2) Promover – a nivel global – un debate constructivo y practico, que contribuya a la búsqueda de soluciones para el mismo.

En febrero de 2019, el GEP presento el manifiesto “En defensa del multilateralismo y la reforma de la Organización Mundial del Comercio”.

Sus miembros explican que se congregaron inspirados en el Grupo de los 33, quienes, a fines de 2018, cuando la paralización de la OMC era aún una amenaza por el bloqueo de EE.UU a la designación de nuevos miembros para el Órgano de Apelación, emitieron un comunicado en defensa del sistema multilateral.

“En el GEP estamos repensando el multilateralismo comercial para adecuarlo a las nuevas realidades económicas, políticas y sociales del siglo XXI, convencidos de la necesidad de un sistema de normas que brinde previsibilidad y seguridad jurídica a todos los actores.

Explican esto destacando que sus propuestas se diferencian entre lo que requiere de soluciones inmediatas (lo urgente) y lo que necesita de una paciente construcción de consenso (lo importante).

¿Quién es uno los integrantes destacados del GPE?

Vamos a destacar a Fernando De Mateo; economista que ocupó diversos cargos en el gobierno mexicano de Comercio Exterior y en el Banco de México; Embajador de México en 2016, presidio el Concejo General, el Órgano de Solución de diferentes negociaciones sobre servicios.

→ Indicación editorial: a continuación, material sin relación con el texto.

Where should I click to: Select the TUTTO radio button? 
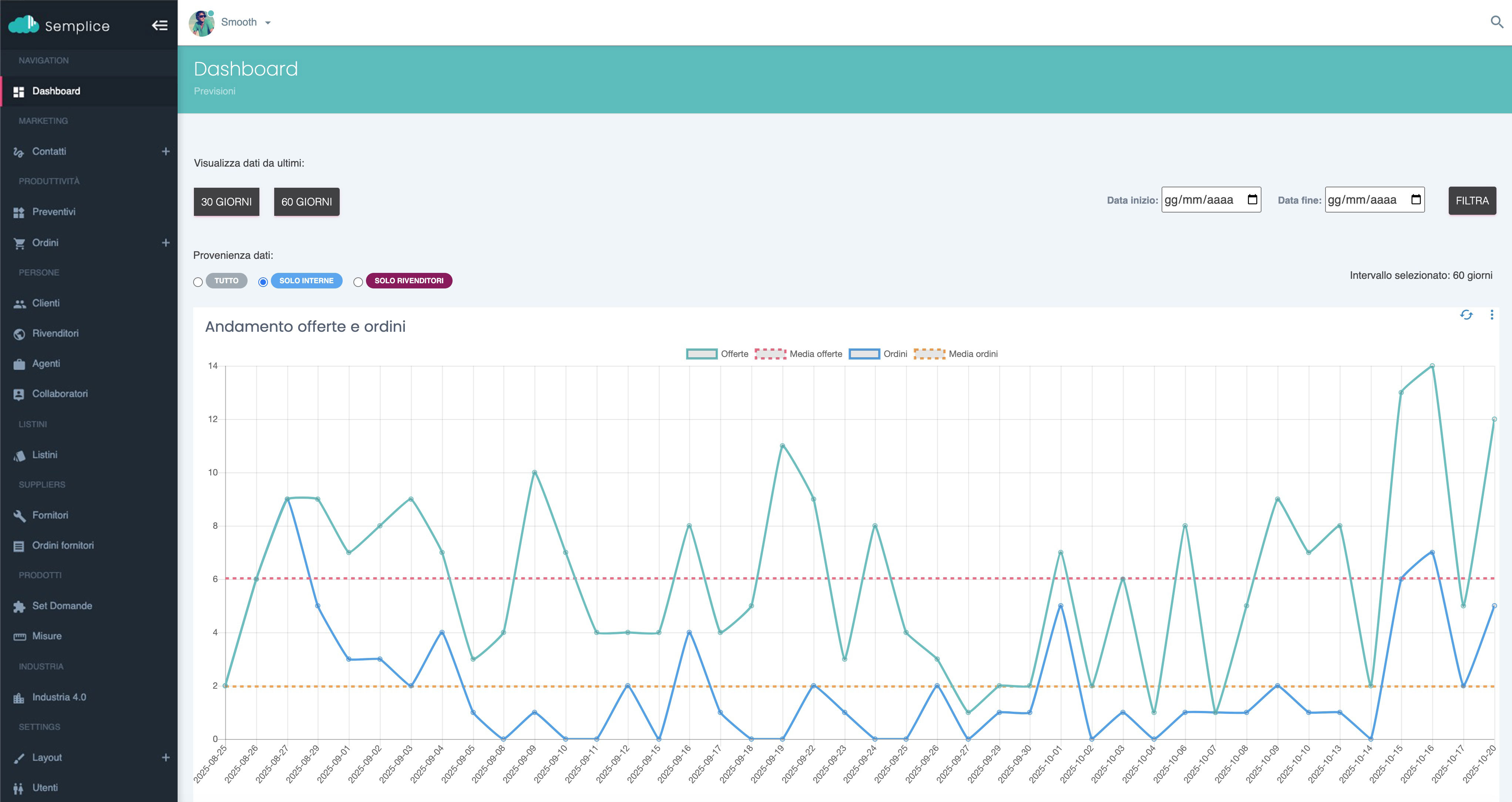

Presidio el Consejo de Comercio negociador del ALCA y en acuerdos de libre comercio con la AEL, TLC con UE. Negociador en la Ronda Uruguay del GATT. Director General de Evaluación de Proyectos en la secretaria de Economía. Actualmente Coordinador Diplomático de Actividades comerciales en El Colegio de México.

En medio de esta crisis multidimensional el GPE decidió tomar la iniciativa en medio de esta crisis generada por la pandemia del Covid-19. Los expertos repasan las proyecciones según las cuales nuestra región marcha hacia una contracción del PBI de alrededor del 5,2%, “la peor en la historia de sus cuentas nacionales”, dicen antes de explicar que tal destrucción de riqueza y empleo, en dimensiones prácticamente desconocidas, aparejara un importante retraso en el proceso de desarrollo y en el común combate a la pobreza y la desigualdad.

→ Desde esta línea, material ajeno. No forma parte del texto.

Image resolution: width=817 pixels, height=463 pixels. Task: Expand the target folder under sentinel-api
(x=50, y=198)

El volumen del comercio internacional, del que nuestra región depende en una gran proporción, se proyecta que habrá de caer entre un mínimo del 13% y un probable 32%.

Ello afectara nuestras exportaciones, habrá menos empleo, impactara en las cuentas públicas y el financiamiento de los sistemas de seguridad social y traerá repercusiones sociales, alertan.

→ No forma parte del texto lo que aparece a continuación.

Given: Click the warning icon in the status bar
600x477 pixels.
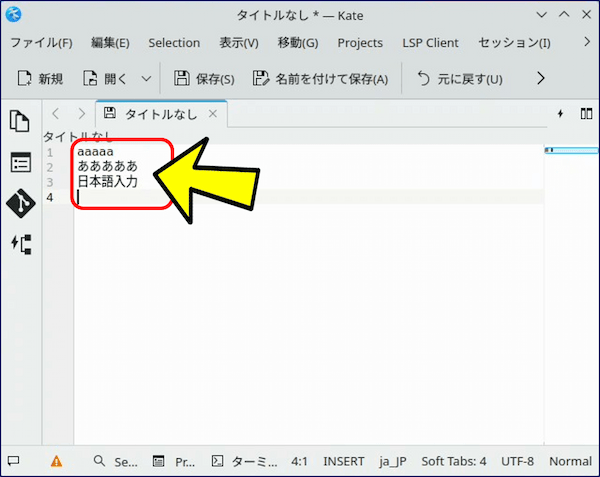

Es evidente que en estas circunstancias existan cambios en la gobernanza global, tras recordar “la contribución histórica” de la región a la construcción del sistema multilateral en los últimos 75 años, se comenta el contraste con la actual posición.

“América Latina, desde la segunda postguerra, estuvo siempre asociada a esta construcción progresiva de la gobernanza económica internacional. Tuvo presencia, iniciativas y liderazgos que contribuyeron a reforzar el novel multilateralismo”, dicen.

Se menciona el nacimiento de la OMC, Unctad, el Centro de Comercio Internacional (Internacional Trade Center, como ámbito para apoyar técnicamente las empresas, en especial las PyMes, para que pudieran beneficiarse del comercio exterior), Cepal, Aladi y el BID.

“La evidencia histórica nos muestra que toda crisis apareja a un cambio en el orden internacional y en la gobernanza global. América Latina no solo debe estar atenta a dichos cambios, sino promover una concertación mínima que preserve sus intereses”, se lee antes del párrafo final en que los firmantes, pertenecientes a distintas instituciones y países, hacen “un llamado a los gobiernos, las instituciones regionales, las universidades y centros de estudios y a la sociedad civil de América Latina en general; para asumir el rol que nos corresponde y junto a fortalecer nuestra integración regional, nos concertemos para preservar la cooperación internacional mediante un multilateralismo basado en reglas y en Objetivos de Desarrollo Sostenible”.